Lovers and Luggers is a 1937 Australian film directed by Ken G. Hall. It is an adventure melodrama about a pianist (Lloyd Hughes) who goes to Thursday Island to retrieve a valuable pearl.

It was retitled Vengeance of the Deep in the US and United Kingdom.

Synopsis
In London, concert pianist Daubenny Carshott is feeling dissatisfied with his life and wanting a masculine adventure; he also desires the beautiful Stella Raff. Stella agrees to marry him if he brings back a large pearl with his own hands from Thursday Island. Daubenny notes a painting in Stella's apartment from "Craig Henderson" but when asked Stella is evasive about the artist.

Daubenny travels to Thursday Island where he buys a lugger and a house from the villainous Mendoza.
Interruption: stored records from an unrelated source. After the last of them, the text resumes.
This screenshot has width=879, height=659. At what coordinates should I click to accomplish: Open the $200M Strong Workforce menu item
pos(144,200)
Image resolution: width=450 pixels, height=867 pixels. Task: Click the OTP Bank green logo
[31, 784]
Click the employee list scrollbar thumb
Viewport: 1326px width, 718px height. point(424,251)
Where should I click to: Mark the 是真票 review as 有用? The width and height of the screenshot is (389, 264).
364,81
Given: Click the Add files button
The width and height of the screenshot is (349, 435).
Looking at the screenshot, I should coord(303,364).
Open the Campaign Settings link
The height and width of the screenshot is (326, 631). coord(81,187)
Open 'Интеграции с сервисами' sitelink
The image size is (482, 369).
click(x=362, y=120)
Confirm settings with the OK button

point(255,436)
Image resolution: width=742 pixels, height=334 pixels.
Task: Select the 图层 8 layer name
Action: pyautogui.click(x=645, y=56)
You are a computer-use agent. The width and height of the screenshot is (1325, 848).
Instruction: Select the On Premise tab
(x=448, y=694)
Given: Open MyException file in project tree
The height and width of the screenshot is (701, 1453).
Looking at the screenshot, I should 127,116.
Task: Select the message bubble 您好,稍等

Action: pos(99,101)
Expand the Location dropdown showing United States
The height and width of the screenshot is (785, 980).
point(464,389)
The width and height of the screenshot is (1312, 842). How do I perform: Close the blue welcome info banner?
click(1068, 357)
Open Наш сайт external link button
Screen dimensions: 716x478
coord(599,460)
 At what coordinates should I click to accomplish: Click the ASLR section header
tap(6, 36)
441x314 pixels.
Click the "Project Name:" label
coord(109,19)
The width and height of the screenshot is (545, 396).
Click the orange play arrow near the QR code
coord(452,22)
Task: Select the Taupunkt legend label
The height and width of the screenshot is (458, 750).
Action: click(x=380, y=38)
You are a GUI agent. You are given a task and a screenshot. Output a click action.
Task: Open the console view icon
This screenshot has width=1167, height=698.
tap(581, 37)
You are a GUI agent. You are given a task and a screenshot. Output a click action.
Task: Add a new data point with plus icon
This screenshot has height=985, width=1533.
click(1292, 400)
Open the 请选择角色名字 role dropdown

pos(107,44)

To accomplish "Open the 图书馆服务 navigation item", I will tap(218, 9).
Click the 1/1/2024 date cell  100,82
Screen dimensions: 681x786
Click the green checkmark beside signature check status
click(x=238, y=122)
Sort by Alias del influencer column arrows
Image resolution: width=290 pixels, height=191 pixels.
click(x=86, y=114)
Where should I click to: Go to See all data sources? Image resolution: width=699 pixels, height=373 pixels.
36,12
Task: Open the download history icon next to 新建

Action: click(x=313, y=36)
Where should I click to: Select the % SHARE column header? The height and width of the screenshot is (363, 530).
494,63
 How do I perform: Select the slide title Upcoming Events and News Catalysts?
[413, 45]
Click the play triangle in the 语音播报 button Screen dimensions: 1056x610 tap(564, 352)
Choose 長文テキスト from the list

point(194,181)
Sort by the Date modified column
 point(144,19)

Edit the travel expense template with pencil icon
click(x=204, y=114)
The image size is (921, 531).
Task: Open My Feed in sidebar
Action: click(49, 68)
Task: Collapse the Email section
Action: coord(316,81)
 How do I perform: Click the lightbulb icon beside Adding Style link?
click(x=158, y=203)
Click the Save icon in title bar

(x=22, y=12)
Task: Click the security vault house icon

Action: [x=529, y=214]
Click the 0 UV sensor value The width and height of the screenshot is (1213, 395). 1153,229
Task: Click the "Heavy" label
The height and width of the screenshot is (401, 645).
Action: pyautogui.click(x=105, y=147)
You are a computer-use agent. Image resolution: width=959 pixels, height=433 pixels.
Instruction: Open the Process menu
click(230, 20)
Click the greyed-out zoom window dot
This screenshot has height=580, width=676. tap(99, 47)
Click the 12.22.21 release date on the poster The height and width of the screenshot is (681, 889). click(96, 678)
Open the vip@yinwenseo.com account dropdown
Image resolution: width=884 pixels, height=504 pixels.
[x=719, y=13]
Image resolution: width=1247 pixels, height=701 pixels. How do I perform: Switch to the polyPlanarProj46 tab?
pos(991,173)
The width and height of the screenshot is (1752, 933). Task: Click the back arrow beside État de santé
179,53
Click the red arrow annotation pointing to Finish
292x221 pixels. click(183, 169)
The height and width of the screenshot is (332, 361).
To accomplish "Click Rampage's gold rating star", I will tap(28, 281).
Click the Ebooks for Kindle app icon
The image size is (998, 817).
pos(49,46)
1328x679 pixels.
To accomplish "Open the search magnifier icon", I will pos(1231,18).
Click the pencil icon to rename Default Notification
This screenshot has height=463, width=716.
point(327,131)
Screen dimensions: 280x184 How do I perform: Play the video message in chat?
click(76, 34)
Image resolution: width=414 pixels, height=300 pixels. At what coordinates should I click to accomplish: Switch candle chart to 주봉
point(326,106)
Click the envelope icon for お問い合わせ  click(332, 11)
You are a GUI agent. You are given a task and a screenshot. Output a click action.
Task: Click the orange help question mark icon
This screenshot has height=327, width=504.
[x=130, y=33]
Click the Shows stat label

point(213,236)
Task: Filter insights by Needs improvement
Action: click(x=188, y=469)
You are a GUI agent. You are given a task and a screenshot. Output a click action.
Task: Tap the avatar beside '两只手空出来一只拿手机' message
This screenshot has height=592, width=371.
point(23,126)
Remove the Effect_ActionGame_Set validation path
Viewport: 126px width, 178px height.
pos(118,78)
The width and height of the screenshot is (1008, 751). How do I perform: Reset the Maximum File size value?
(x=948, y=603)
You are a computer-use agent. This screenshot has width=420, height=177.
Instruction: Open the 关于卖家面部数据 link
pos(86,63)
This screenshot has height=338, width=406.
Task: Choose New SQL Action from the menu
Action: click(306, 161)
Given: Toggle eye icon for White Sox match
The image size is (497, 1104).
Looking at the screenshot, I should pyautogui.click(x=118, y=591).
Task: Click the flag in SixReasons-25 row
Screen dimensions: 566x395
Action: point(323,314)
He makes friends on the island, including another diver, Bill Craig, the drunken duo of McTavish and Dorner, and the boisterous Captain Quidley. He also meets Quidley's daughter, the beautiful Lorna, who likes to dress in men's clothing so she can walk around on her own at night. Lorna and Daubenny become friends and she secretly falls in love with him but Daubenny assumes she is in love with Craig.

Captain Quidley teaches Daubenny to dive. Quidley, Lorna, Daubenny and Mendoza all go out diving for pearls. Daubenny finds a pearl, to the fury of Mendoza, who believes since Daubenny used his lugger that Mendoza should have a share. Daubenny disagrees and the two men fight on board the lugger, causing the pearl to drop over the side.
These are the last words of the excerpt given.